(TASK GOAL): Of the records that follow, copy only the lines from the line containing "Open Smart tools" to the line containing "Task: Click the App Store download badge", both included, exactly as written.

THE DATA START

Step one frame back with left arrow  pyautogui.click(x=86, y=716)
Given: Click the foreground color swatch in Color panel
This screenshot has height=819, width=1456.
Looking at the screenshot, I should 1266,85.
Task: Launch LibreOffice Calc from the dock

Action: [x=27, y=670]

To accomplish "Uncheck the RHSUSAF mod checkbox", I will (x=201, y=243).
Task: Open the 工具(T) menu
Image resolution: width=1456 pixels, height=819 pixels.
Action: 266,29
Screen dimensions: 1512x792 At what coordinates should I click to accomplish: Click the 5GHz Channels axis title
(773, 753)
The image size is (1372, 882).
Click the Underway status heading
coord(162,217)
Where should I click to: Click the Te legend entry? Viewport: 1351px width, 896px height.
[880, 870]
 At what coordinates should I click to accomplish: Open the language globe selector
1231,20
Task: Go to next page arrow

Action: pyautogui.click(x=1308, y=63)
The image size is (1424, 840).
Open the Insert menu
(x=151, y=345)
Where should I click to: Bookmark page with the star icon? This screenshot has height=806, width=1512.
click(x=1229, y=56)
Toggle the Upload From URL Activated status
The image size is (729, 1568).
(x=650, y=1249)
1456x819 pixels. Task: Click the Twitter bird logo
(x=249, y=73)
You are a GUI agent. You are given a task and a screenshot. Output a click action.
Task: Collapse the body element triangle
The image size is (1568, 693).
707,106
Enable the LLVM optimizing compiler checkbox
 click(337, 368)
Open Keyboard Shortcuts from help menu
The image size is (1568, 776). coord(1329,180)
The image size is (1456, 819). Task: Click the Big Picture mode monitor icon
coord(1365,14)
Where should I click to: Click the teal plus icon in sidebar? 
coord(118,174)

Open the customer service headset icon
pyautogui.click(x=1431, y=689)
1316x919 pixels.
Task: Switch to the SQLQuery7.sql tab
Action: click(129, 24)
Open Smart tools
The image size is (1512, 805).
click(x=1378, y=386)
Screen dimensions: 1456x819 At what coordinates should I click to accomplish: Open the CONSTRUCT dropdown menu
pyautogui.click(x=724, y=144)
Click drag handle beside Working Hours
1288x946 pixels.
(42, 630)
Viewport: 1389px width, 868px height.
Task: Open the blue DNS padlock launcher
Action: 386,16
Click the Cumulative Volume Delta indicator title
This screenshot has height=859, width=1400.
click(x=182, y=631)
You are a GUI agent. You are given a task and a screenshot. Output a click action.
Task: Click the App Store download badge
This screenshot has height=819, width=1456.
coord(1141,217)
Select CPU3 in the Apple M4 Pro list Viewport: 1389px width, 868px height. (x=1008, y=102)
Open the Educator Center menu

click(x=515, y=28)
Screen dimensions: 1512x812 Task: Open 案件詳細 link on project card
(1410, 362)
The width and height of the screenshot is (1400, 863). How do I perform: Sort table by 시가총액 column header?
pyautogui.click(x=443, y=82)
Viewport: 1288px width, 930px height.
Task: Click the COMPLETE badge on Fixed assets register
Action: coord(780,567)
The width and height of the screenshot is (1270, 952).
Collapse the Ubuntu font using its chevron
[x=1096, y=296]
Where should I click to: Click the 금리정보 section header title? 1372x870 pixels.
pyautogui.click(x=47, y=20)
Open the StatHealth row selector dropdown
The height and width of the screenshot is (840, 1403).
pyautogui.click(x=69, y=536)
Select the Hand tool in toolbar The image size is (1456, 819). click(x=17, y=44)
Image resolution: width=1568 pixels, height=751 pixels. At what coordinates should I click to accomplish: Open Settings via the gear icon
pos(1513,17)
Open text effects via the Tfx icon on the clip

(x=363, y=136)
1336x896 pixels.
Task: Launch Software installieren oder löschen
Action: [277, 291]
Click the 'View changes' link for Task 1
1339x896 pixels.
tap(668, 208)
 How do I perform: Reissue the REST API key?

THE DATA END

(RESPONSE BELOW):
Open Smart tools
The image size is (1512, 805).
click(x=1378, y=386)
Screen dimensions: 1456x819 At what coordinates should I click to accomplish: Open the CONSTRUCT dropdown menu
pyautogui.click(x=724, y=144)
Click drag handle beside Working Hours
1288x946 pixels.
(42, 630)
Viewport: 1389px width, 868px height.
Task: Open the blue DNS padlock launcher
Action: 386,16
Click the Cumulative Volume Delta indicator title
This screenshot has height=859, width=1400.
click(x=182, y=631)
You are a GUI agent. You are given a task and a screenshot. Output a click action.
Task: Click the App Store download badge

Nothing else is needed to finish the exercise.